Merck Research Labs

In work on a tumor-cell inhibitor, chemists in Merck’s technology enabled synthesis (TES) group in West Point, Pa., found that microwave chemistry—they use Biotage instruments—has not only sped up reaction times but also has brought a structural diversity strategy into library design. As senior research chemist Scott E. Wolkenberg says, he and his colleagues view microwave synthesizers as “diversity engines” and as “an enabling technology that can get us to the analogs quicker.”

Rather than work with very large compound libraries, TES chemists advance their projects with many iterations of smaller libraries of 10 to 100 compounds. Group leader Craig W. Lindsley and Zhijian Zhao, along with colleagues in the TES group, were studying a protein, a biochemical survival broker in tumor pathways called protein kinase B/PKB, or Akt. When activated, this kinase affects a number of growth factors and receptors involved in tumor-cell growth and proliferation.

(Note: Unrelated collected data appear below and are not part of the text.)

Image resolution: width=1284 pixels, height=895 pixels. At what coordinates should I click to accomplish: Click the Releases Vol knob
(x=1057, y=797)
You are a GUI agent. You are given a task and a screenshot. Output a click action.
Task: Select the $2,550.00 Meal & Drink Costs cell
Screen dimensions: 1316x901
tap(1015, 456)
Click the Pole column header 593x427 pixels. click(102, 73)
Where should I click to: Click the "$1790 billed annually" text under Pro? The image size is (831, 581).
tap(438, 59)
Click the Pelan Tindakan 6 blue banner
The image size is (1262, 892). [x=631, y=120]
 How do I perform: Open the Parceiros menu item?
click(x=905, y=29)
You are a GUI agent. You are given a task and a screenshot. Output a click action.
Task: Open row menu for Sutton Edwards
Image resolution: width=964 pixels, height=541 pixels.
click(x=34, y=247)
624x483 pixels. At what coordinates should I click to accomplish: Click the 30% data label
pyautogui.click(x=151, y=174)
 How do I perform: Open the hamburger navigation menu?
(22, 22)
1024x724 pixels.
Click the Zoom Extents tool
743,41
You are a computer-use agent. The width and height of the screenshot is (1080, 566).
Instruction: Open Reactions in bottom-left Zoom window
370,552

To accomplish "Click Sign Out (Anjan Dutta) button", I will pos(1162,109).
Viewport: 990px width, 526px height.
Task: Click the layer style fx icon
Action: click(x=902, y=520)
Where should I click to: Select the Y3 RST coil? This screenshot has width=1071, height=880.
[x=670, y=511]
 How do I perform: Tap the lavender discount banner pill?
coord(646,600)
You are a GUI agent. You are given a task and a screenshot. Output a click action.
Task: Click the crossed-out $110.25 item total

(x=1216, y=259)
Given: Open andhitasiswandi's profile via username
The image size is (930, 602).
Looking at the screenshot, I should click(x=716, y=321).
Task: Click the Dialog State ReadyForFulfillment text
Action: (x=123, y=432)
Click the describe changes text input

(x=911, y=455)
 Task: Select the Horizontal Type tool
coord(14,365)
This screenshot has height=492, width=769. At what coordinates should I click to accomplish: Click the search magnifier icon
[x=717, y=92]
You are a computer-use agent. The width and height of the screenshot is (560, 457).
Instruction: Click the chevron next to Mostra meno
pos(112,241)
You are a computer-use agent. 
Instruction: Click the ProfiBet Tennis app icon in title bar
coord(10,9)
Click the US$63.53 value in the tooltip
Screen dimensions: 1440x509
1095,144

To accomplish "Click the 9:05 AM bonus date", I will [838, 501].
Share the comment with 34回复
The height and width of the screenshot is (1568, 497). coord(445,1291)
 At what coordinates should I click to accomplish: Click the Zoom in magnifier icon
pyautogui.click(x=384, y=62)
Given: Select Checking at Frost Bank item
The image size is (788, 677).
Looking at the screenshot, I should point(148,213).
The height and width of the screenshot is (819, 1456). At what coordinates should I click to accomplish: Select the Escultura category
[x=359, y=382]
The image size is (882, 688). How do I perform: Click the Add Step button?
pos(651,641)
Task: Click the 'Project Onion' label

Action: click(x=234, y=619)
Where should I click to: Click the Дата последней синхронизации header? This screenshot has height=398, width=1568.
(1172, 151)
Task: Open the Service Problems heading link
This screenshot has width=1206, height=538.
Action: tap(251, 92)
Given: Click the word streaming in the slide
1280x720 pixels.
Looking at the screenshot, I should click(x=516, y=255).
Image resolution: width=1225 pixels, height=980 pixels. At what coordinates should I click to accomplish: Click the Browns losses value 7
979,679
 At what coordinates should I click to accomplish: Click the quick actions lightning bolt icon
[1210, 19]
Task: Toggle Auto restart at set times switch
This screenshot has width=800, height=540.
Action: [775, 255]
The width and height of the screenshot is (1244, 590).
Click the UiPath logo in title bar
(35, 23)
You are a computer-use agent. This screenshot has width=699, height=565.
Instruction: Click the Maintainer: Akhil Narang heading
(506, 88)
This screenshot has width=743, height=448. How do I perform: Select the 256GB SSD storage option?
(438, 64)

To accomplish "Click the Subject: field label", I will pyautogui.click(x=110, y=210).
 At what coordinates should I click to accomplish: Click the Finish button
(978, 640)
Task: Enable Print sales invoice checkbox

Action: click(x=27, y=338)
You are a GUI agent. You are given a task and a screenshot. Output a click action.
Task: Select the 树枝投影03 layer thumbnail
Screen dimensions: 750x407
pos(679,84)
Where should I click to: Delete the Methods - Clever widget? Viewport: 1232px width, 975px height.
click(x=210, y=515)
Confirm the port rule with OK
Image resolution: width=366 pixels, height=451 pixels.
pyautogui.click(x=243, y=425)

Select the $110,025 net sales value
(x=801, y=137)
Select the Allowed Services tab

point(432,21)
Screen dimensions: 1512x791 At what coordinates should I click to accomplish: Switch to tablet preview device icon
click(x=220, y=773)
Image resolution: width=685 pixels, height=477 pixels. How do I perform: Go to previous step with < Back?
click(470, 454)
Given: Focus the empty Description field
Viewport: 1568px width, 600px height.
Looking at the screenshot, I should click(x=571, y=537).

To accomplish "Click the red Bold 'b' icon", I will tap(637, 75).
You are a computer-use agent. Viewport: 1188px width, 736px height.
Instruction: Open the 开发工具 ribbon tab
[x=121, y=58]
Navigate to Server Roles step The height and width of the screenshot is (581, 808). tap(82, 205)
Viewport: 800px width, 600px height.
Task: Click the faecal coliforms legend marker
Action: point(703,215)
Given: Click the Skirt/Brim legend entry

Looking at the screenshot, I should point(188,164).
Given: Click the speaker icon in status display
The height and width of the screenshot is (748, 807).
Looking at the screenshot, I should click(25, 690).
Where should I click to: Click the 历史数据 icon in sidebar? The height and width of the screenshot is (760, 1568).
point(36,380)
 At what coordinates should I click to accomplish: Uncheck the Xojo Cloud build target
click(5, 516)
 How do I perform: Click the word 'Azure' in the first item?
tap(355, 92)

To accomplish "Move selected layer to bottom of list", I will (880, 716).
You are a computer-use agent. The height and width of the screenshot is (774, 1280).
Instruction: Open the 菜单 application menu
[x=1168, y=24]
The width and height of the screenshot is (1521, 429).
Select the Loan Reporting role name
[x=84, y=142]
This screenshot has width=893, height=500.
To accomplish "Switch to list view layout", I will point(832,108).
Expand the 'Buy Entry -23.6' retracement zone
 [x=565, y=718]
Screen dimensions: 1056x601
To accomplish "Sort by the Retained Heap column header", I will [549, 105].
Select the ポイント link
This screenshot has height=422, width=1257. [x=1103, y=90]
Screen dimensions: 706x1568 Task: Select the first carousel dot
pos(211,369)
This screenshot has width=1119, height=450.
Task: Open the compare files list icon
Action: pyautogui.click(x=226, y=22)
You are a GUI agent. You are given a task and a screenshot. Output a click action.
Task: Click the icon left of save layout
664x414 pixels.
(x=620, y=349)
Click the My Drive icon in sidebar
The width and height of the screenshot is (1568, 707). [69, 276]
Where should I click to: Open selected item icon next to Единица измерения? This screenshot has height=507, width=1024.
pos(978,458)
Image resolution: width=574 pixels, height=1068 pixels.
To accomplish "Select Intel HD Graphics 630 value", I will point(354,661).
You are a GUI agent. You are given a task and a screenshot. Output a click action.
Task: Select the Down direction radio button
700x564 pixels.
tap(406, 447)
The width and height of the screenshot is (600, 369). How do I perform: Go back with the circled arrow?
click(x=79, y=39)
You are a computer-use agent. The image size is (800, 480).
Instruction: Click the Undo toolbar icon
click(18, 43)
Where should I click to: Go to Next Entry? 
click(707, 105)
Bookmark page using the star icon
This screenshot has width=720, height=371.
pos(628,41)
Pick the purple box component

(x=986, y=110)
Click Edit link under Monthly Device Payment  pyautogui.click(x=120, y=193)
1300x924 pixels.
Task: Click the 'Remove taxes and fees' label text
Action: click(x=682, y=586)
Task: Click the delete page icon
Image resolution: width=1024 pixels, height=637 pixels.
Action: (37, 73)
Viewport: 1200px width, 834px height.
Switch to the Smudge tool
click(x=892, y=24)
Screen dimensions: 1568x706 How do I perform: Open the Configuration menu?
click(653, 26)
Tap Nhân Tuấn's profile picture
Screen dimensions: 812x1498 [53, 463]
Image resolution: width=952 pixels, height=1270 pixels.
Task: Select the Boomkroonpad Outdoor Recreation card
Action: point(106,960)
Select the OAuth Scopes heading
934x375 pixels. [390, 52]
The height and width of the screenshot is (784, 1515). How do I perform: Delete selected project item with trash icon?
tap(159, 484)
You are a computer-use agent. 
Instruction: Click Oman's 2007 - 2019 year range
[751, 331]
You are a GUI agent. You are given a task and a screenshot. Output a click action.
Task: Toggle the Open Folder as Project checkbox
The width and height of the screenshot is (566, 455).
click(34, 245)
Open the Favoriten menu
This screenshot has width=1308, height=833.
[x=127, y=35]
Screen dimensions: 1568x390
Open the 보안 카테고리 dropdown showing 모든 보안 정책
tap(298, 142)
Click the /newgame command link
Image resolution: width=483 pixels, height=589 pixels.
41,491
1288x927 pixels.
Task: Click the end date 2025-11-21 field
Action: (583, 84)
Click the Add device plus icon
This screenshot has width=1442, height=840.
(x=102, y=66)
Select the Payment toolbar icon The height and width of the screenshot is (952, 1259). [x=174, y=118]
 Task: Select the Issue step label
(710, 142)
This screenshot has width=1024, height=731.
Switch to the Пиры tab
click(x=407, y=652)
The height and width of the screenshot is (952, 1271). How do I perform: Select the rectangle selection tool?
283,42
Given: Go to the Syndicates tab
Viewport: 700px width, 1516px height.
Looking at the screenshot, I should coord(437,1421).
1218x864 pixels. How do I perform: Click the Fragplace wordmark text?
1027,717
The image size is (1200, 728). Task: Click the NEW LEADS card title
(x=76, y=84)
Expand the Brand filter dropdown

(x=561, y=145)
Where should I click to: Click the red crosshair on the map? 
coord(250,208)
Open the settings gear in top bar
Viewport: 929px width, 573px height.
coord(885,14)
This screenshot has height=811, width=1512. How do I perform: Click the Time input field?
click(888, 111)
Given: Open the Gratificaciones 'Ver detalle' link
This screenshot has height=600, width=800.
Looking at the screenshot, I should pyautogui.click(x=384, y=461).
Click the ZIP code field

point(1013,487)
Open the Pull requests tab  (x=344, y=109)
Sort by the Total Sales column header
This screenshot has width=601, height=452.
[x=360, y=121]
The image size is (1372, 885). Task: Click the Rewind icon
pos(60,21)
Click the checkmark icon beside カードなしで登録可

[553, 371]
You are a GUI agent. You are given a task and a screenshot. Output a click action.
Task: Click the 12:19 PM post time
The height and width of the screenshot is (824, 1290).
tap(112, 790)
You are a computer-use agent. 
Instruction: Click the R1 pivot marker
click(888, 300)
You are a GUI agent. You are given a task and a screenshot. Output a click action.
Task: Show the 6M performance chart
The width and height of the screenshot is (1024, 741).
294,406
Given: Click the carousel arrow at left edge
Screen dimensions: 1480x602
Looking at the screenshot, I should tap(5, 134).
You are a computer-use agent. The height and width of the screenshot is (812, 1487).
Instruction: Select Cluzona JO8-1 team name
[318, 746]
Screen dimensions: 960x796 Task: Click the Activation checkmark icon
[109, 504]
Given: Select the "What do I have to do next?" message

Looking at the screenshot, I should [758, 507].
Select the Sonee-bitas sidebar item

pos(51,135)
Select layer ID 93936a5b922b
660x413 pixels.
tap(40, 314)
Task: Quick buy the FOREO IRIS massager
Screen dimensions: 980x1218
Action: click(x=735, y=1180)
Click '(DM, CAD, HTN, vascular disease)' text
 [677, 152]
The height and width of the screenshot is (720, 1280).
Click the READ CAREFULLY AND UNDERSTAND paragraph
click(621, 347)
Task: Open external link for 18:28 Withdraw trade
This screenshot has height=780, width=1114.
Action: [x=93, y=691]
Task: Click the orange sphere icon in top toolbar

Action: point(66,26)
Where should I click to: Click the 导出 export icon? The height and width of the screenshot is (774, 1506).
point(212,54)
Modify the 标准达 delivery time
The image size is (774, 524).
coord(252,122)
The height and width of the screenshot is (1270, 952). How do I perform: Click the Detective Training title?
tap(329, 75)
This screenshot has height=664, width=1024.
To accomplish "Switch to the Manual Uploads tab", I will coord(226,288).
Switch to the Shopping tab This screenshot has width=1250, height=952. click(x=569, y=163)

Akt comes in functionally distinct isozymes: Akt1, Akt2, and Akt3. Inhibiting Akt in a specific way could hamper tumor cells. As Lindsley and his colleagues point out (Bioorganic & Medicinal Chemistry Letters, in press), the study of Akt as a potential anticancer therapeutic has been hampered by a lack of Akt-specific inhibitors. So first, the chemists sought to help answer how the isozymes differed from each other.

From high-throughput screening aimed at finding Akt inhibitors, a compound called 2,3-diphenylquinoxaline emerged. One research strategy focused on replacing the primary amine in 2,3-diphenylquinoxaline with functionalized amines while doing away with the gem-dimethyl functionality. The chemists used microwave syntheses to create amino-functionalized quinoxalines. The resulting compounds, while structurally close to the lead, were 10 to 100 times more potent and acted generally as selective dual inhibitors of Akt1 and Akt2.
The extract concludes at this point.